▶ _Problem_
Copy every line of the items below verbatim, leaving the pictures out of your answer.

##### Raw data #####

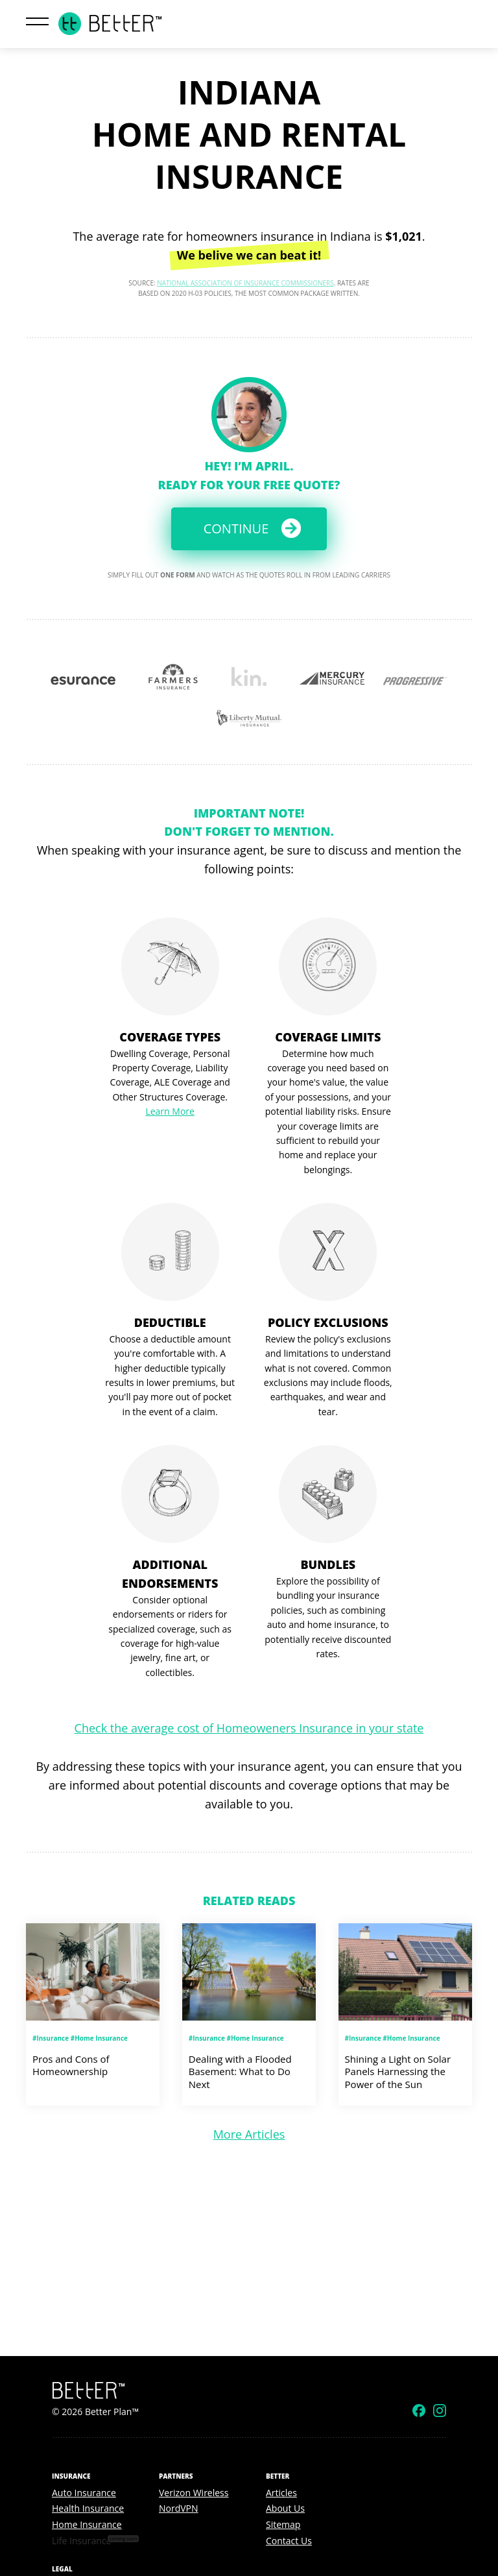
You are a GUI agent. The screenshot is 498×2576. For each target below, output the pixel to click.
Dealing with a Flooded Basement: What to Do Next (240, 2071)
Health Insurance (88, 2508)
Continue (236, 528)
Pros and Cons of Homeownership (71, 2065)
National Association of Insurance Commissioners (245, 282)
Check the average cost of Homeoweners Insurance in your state (249, 1728)
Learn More (170, 1111)
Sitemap (283, 2524)
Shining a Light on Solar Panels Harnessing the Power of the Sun (398, 2071)
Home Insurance (87, 2524)
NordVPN (178, 2508)
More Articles (249, 2134)
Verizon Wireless (193, 2492)
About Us (285, 2508)
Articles (281, 2492)
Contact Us (289, 2540)
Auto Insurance (84, 2492)
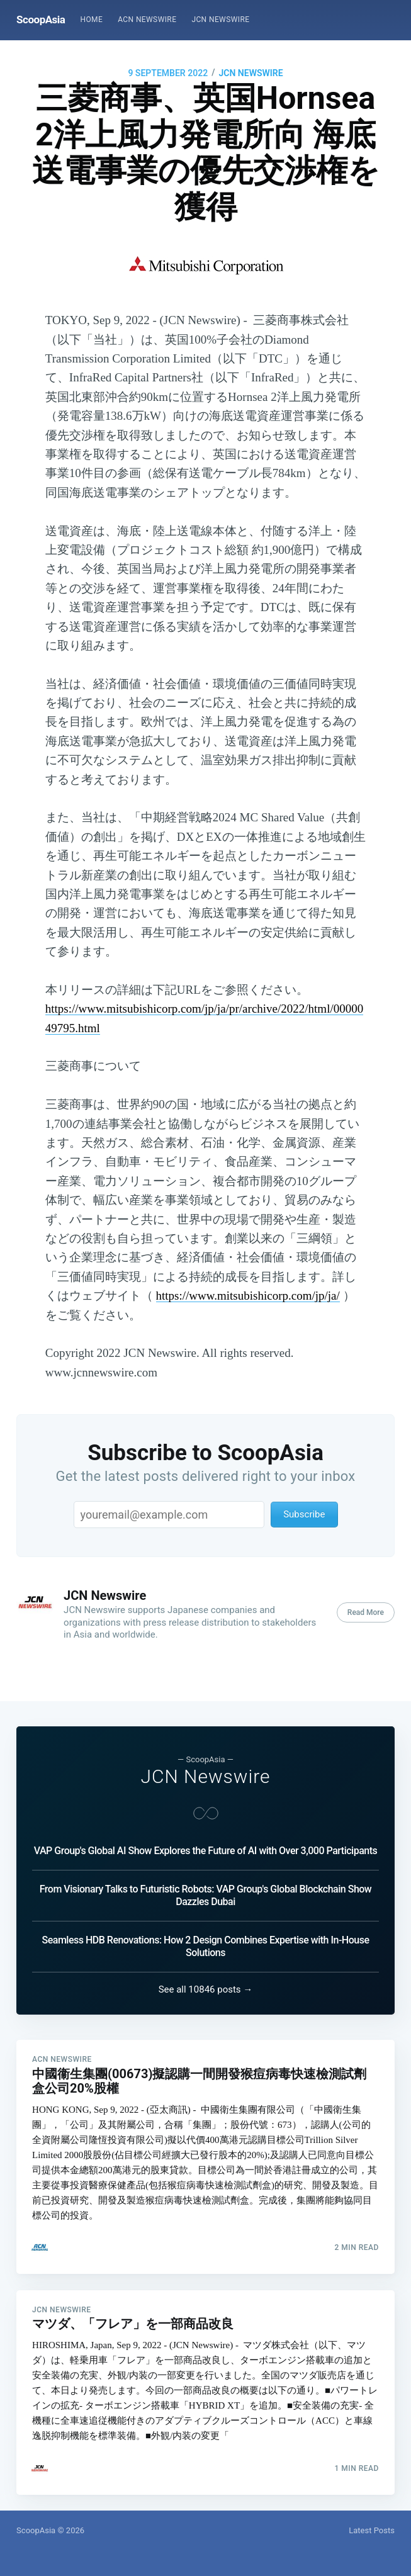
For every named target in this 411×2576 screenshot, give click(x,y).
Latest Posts (372, 2530)
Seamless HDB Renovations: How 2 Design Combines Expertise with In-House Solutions (205, 1927)
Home (91, 19)
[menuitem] (91, 20)
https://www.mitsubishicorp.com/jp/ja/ (248, 1295)
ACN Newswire (147, 19)
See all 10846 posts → (206, 1970)
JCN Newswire (220, 19)
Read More (365, 1612)
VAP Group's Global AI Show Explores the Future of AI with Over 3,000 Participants (206, 1832)
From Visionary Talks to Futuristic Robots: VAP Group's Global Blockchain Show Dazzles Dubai (205, 1876)
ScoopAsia (40, 19)
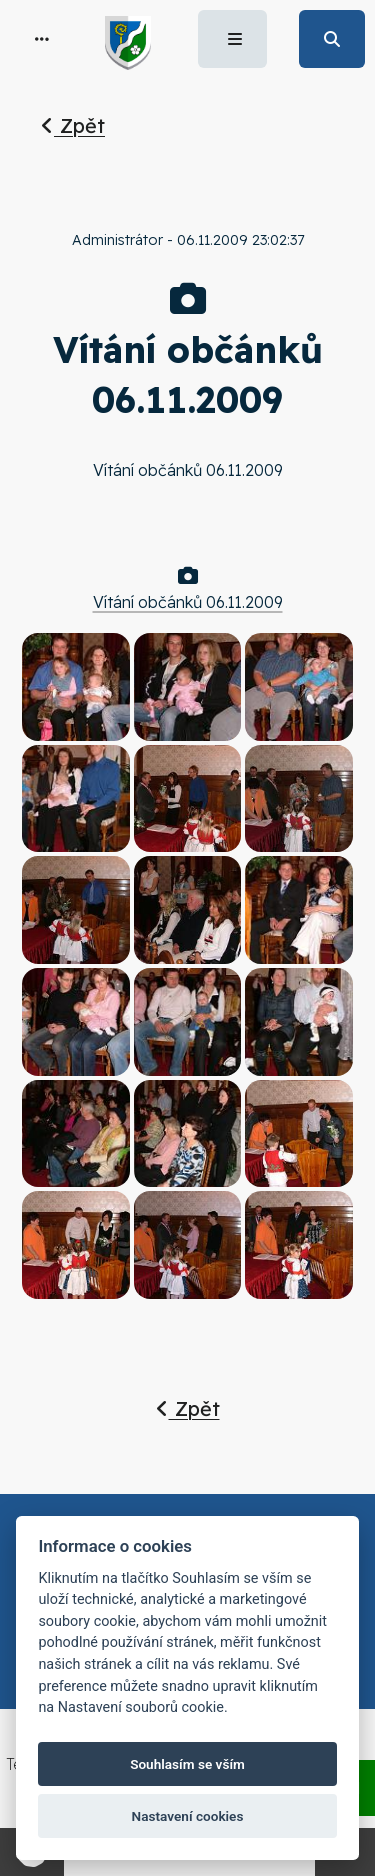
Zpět (73, 125)
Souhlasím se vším (187, 1764)
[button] (42, 39)
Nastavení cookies (188, 1816)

#####

▶ _Answer for this exercise_
You are a GUI agent. The screenshot is 498×2576. For each target below, output the pixel to click.
Dealing with a Flooded Basement: What to Do Next (240, 2071)
Health Insurance (88, 2508)
Continue (236, 528)
Pros and Cons of Homeownership (71, 2065)
National Association of Insurance Commissioners (245, 282)
Check the average cost of Homeoweners Insurance in your state (249, 1728)
Learn More (170, 1111)
Sitemap (283, 2524)
Shining a Light on Solar Panels Harnessing the Power of the Sun (398, 2071)
Home Insurance (87, 2524)
NordVPN (178, 2508)
More Articles (249, 2134)
Verizon Wireless (193, 2492)
About Us (285, 2508)
Articles (281, 2492)
Contact Us (289, 2540)
Auto Insurance (84, 2492)
For every named target in this 411×2576 screenshot, give click(x,y).
Latest Posts (372, 2530)
Seamless HDB Renovations: How 2 Design Combines Expertise with In-House Solutions (205, 1927)
Home (91, 19)
[menuitem] (91, 20)
https://www.mitsubishicorp.com/jp/ja/ (248, 1295)
ACN Newswire (147, 19)
See all 10846 posts → (206, 1970)
JCN Newswire (220, 19)
Read More (365, 1612)
VAP Group's Global AI Show Explores the Future of AI with Over 3,000 Participants (206, 1832)
From Visionary Talks to Futuristic Robots: VAP Group's Global Blockchain Show Dazzles Dubai (205, 1876)
ScoopAsia (40, 19)
Zpět (73, 125)
Souhlasím se vším (187, 1764)
[button] (42, 39)
Nastavení cookies (188, 1816)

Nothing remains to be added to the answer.